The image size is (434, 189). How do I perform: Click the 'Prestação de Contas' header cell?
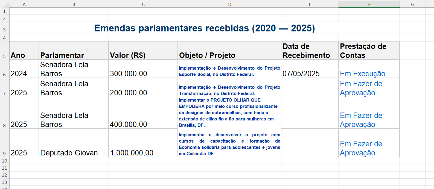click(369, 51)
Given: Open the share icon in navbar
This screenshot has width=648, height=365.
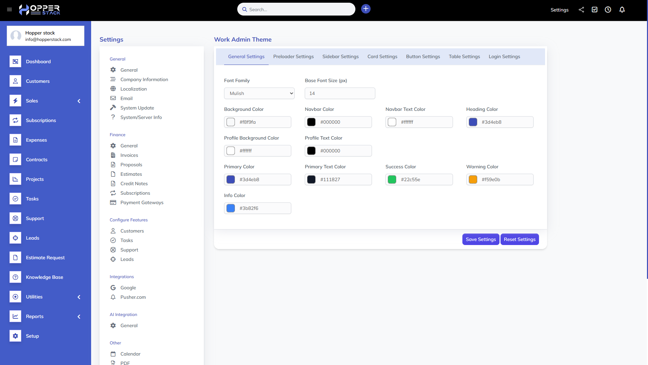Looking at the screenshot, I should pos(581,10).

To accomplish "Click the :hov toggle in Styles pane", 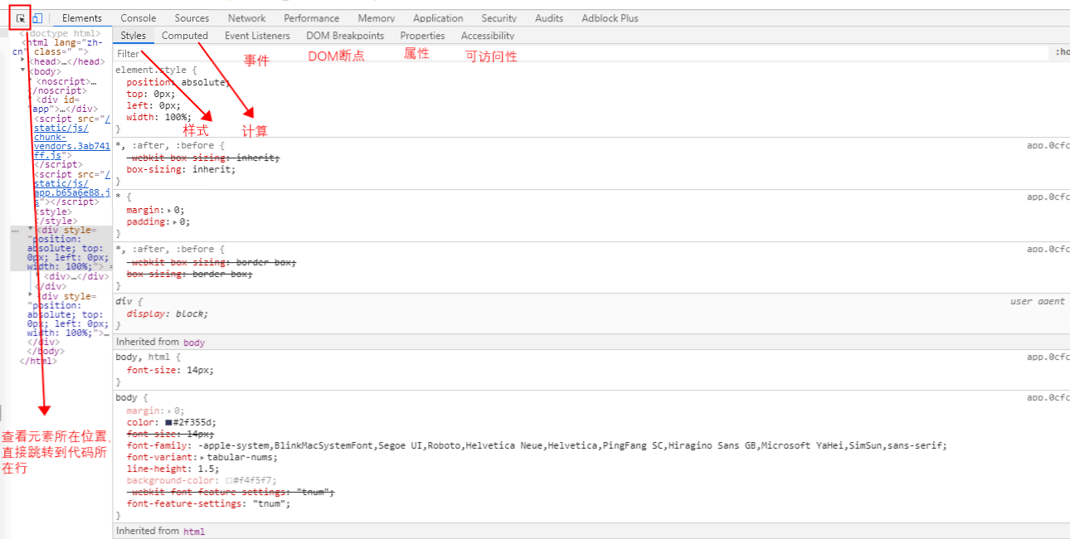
|---|
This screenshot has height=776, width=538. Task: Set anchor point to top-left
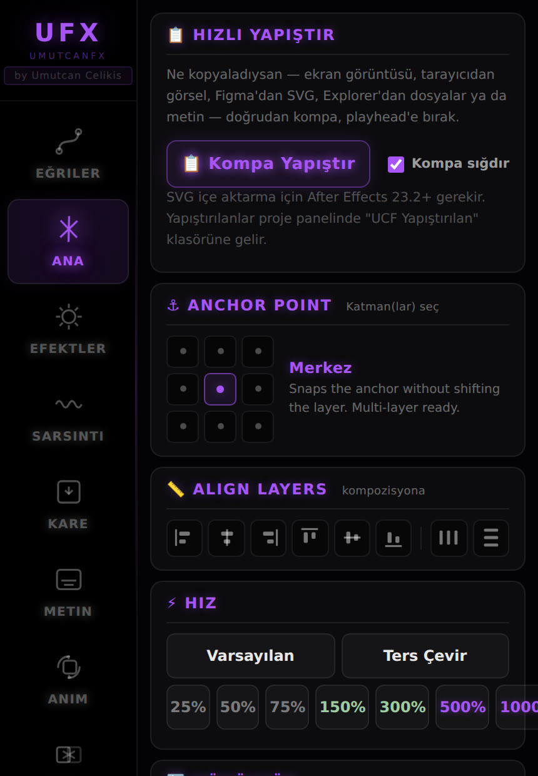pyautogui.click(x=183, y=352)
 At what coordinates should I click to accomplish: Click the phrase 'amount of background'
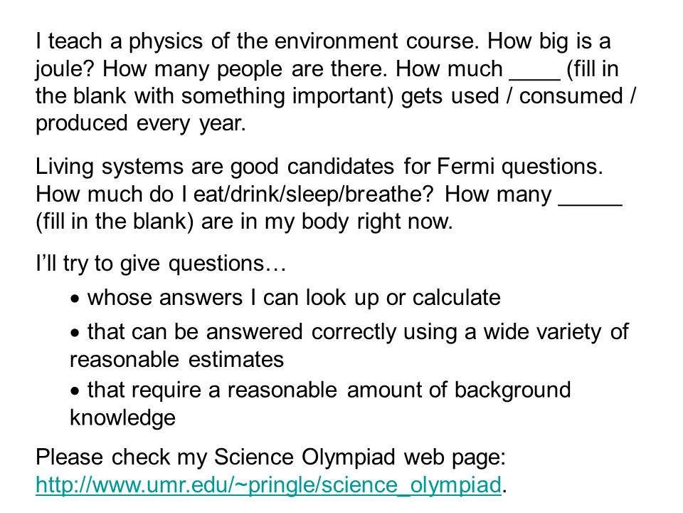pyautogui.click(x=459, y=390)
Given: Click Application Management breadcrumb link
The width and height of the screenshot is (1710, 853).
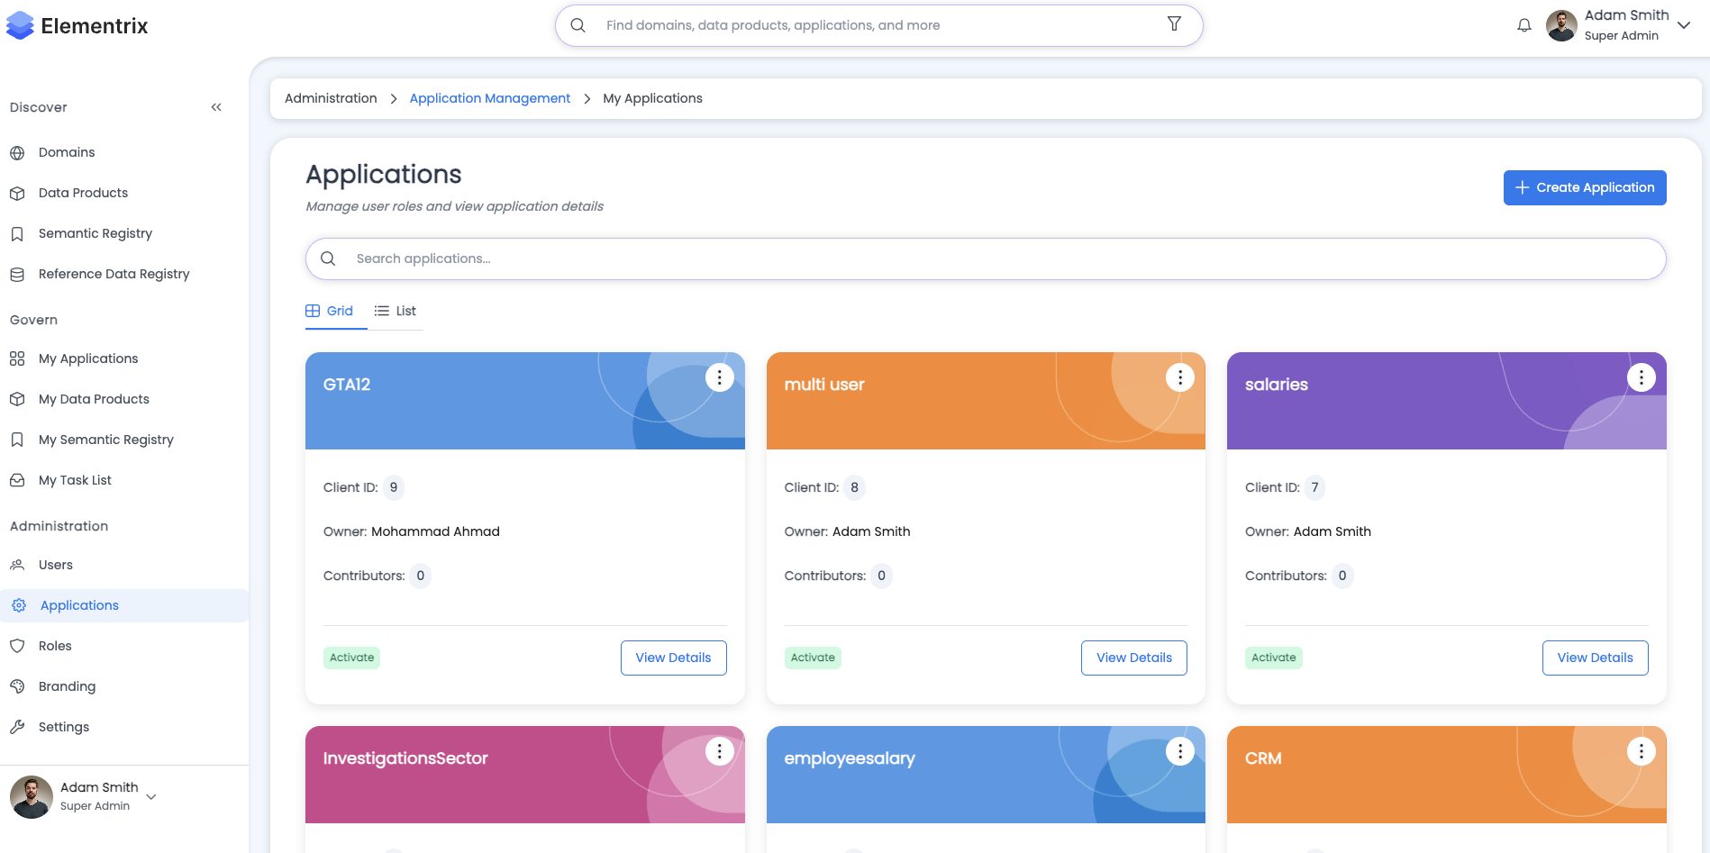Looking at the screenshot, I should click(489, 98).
|---|
» **Task directions**: Write out the items from the line containing "The image size" through the line containing "the :hov toggle", and leave the pictures out of your answer.

» **Result below**:
The image size is (434, 189). How do I perform: Click the 'Prestação de Contas' header cell?
click(369, 51)
Given: Open the share icon in navbar
This screenshot has width=648, height=365.
Looking at the screenshot, I should pos(581,10).

To accomplish "Click the :hov toggle in Styles pane", 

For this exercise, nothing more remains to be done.